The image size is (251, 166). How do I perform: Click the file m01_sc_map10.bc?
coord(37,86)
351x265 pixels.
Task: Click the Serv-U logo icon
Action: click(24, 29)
☆ ☆ ☆
Exercise requirements →
Exactly reproduce every record.

Solution to this task →
The image size is (251, 166). How do I perform: Click the file m01_sc_map10.bc?
coord(37,86)
351x265 pixels.
Task: Click the Serv-U logo icon
Action: click(24, 29)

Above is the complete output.